##### Pasaje de origen #####

Pascual, que no te líes. No me seas zopenco, hombre. Que esta cerradura es muy fácil de montar. Como ves, tengo la tienda llena de clientes. Vente mejor esta tarde, sobre las cinco más o menos y te explico como tienes que poner los tornillos, tomando bien las medidas. Te prestaré un berbiquí (ya lo usaba mi abuelo), que te pueden ayudar a hacer los agujeros en esa madera tan dura que me dices tienes en la puerta de casa”.

Otras muchas escenas podrían describirse en esta relación humanizada y directa que mantiene nuestro buen tendero, con la mayoría de las personas que acuden a su cercano y muy heterogéneamente abastecido establecimiento. Sin embargo esta añorada escenografía no pertenece, en la generalización de los hechos, a la época actual. Su localización temporal, por el contrario, hay que ubicarla en los recuerdos ya muy lejanos de nuestra infancia.

##### Extractos de entradas #####

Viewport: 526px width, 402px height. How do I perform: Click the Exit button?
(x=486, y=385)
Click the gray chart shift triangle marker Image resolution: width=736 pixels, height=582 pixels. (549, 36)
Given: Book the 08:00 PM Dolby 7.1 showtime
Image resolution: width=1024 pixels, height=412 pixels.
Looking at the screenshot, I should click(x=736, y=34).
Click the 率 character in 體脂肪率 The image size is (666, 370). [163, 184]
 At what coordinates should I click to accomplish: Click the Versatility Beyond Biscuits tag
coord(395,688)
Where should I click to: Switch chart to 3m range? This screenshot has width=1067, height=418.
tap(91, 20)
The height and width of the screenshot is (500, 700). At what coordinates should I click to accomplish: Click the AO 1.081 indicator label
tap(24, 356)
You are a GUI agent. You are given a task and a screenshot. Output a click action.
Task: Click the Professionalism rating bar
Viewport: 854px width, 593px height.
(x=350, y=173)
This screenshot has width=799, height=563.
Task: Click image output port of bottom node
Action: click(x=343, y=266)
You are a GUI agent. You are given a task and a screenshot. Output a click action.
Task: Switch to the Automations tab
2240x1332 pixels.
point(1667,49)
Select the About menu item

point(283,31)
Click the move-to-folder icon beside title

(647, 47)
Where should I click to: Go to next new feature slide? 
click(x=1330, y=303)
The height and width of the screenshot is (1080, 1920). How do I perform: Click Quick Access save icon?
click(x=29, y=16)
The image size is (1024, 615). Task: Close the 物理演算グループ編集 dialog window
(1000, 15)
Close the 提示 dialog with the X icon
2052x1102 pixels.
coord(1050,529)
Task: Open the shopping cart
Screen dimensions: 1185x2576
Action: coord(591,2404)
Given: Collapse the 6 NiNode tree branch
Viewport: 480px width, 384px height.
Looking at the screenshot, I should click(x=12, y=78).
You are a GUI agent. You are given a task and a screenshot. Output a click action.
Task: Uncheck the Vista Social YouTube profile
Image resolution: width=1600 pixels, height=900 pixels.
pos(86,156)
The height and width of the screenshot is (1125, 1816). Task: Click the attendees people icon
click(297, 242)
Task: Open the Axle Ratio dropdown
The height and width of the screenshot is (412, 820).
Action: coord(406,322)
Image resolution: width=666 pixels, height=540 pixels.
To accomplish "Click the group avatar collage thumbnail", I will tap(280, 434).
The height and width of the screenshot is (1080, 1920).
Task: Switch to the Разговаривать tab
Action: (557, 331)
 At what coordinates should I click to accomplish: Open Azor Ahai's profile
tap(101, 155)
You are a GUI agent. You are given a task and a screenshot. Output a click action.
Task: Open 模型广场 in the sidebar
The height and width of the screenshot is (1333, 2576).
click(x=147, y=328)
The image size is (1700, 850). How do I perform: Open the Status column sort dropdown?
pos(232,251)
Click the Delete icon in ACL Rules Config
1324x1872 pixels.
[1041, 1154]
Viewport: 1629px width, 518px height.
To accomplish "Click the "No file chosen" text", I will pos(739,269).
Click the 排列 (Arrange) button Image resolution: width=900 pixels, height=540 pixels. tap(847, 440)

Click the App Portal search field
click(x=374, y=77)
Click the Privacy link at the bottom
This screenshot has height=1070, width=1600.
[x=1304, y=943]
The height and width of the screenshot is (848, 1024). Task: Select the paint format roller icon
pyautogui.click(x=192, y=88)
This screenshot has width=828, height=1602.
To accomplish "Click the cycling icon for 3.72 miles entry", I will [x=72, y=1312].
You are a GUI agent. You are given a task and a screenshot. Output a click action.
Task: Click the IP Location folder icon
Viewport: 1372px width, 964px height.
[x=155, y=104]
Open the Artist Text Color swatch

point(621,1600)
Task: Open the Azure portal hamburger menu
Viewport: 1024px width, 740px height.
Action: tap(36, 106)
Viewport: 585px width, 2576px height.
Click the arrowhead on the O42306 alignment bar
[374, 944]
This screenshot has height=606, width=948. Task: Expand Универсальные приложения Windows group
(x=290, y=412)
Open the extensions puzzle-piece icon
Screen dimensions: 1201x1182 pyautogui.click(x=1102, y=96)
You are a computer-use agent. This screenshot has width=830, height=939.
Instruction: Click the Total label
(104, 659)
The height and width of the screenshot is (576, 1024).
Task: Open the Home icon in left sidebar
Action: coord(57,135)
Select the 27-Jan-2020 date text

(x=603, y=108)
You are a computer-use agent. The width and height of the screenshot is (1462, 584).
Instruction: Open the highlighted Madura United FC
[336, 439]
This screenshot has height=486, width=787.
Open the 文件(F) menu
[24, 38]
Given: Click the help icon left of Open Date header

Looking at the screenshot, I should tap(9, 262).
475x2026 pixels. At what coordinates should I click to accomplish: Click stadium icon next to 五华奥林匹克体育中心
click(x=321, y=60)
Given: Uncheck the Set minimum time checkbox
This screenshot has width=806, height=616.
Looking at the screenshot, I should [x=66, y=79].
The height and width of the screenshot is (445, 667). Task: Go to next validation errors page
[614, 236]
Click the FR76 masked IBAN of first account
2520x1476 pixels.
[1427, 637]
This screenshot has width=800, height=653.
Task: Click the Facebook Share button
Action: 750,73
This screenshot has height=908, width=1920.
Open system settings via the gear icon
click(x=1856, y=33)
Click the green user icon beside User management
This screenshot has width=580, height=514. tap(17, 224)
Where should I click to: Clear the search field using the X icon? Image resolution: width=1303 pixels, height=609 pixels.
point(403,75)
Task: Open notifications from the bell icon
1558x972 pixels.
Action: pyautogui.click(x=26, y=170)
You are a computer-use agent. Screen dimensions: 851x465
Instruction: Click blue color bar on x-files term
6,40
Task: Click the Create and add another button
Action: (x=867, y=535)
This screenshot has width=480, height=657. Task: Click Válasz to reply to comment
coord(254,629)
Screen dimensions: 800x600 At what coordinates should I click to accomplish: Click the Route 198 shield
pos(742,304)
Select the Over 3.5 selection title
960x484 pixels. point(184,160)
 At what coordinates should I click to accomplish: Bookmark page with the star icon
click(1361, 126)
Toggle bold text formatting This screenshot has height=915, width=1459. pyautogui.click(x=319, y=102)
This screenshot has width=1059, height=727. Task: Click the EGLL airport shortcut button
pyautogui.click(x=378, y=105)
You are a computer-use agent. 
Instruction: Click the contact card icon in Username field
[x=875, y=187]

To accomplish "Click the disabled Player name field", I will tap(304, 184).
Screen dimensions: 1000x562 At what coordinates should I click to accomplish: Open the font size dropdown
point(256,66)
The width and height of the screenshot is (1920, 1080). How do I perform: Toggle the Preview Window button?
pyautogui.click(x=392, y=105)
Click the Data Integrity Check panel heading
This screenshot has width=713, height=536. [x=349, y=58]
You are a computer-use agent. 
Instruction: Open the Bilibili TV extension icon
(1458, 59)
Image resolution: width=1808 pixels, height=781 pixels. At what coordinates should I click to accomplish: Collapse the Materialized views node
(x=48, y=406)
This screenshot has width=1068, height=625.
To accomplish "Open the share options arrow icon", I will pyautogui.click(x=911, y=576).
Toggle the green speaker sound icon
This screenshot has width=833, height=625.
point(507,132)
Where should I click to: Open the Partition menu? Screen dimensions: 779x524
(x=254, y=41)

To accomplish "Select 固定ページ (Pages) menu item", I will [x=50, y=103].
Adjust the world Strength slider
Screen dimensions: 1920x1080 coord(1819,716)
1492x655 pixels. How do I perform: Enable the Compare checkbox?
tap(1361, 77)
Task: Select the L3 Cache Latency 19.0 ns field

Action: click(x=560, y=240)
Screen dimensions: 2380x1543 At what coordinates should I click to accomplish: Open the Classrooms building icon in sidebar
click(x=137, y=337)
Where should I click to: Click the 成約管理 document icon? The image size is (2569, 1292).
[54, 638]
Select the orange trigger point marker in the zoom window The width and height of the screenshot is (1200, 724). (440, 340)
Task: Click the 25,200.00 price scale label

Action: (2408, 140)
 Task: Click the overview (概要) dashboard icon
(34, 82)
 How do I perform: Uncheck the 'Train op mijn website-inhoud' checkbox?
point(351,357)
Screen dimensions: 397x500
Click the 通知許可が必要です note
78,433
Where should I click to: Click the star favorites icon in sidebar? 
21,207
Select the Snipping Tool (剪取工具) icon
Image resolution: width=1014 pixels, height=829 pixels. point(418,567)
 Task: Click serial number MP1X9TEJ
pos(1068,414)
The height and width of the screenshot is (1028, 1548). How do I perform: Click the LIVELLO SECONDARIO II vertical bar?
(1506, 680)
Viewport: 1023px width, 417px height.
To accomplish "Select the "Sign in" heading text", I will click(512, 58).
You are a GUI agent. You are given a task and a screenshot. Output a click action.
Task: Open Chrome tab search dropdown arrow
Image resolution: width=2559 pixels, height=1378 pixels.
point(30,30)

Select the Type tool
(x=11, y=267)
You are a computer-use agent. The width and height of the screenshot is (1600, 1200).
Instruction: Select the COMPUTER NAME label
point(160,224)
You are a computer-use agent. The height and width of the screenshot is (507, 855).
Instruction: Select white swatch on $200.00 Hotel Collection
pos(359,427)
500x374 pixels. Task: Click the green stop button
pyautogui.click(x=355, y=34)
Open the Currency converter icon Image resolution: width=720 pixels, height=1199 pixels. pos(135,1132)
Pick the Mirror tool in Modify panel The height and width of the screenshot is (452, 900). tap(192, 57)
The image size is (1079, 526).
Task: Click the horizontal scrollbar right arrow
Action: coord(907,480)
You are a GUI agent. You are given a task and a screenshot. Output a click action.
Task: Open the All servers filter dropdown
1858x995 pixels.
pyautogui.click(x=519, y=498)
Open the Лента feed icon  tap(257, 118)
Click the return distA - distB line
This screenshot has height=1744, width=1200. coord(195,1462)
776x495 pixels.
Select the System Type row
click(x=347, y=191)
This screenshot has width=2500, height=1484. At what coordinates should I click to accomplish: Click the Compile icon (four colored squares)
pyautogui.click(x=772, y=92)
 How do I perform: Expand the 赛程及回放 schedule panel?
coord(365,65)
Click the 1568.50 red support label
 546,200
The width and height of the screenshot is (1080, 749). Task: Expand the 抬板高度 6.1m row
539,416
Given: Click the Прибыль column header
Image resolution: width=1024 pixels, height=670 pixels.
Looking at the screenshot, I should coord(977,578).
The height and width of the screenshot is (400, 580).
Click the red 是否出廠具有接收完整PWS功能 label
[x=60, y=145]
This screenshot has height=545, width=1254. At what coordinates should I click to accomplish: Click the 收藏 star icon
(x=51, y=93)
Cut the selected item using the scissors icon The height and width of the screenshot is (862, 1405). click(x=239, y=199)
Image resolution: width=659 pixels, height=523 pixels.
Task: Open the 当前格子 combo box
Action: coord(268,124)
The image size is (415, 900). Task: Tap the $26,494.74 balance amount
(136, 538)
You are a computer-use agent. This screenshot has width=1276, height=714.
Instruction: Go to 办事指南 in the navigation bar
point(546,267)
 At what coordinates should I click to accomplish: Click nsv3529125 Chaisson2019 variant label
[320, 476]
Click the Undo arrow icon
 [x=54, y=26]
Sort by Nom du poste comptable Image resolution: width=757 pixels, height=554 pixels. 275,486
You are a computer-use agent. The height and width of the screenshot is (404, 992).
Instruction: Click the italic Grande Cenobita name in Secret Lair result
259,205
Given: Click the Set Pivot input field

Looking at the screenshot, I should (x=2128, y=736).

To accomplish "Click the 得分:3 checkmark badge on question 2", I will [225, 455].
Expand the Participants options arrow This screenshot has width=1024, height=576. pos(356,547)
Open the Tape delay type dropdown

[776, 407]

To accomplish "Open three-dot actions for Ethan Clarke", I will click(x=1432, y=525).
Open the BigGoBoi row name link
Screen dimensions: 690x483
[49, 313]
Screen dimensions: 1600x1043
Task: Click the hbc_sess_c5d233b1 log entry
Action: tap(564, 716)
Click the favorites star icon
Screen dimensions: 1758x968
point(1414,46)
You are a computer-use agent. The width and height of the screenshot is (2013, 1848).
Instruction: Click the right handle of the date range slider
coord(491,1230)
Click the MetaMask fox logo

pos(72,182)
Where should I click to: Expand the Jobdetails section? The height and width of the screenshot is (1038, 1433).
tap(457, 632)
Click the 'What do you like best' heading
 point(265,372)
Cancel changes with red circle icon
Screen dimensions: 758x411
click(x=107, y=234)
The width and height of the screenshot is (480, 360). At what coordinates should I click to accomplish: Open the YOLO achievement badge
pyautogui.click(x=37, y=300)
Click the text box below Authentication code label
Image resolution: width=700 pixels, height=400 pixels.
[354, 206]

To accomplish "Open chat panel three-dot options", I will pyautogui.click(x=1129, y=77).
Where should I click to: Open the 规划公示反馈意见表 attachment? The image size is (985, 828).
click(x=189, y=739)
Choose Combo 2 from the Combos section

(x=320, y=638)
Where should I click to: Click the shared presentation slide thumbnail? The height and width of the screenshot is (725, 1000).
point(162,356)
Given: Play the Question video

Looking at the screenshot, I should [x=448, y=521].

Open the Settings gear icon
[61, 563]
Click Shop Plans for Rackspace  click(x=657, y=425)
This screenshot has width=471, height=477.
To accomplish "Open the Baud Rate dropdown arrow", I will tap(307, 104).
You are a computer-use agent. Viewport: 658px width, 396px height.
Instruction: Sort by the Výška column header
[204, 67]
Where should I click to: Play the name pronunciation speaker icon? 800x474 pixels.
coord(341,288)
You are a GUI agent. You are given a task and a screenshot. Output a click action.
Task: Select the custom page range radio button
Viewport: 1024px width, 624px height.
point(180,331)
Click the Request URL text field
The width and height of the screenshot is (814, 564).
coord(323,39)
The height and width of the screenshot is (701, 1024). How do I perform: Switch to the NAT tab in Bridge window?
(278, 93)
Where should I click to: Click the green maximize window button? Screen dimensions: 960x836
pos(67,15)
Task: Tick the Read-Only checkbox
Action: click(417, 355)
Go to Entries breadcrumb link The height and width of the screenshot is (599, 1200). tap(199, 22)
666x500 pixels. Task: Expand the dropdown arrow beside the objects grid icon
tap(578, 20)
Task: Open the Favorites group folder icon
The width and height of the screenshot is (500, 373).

#####

- Tareas pendientes:
- 1) Reproduce del pasaje de origen el fragmento que va de "Otras muchas escenas" a "de nuestra infancia.", ambos incluidos.
- 2) Según el pasaje de origen, ¿a qué hora se le dice a Pascual que vaya esa tarde?

- Respuestas por tarea:
- 1)
Otras muchas escenas podrían describirse en esta relación humanizada y directa que mantiene nuestro buen tendero, con la mayoría de las personas que acuden a su cercano y muy heterogéneamente abastecido establecimiento. Sin embargo esta añorada escenografía no pertenece, en la generalización de los hechos, a la época actual. Su localización temporal, por el contrario, hay que ubicarla en los recuerdos ya muy lejanos de nuestra infancia.

- 2) Sobre las cinco, más o menos.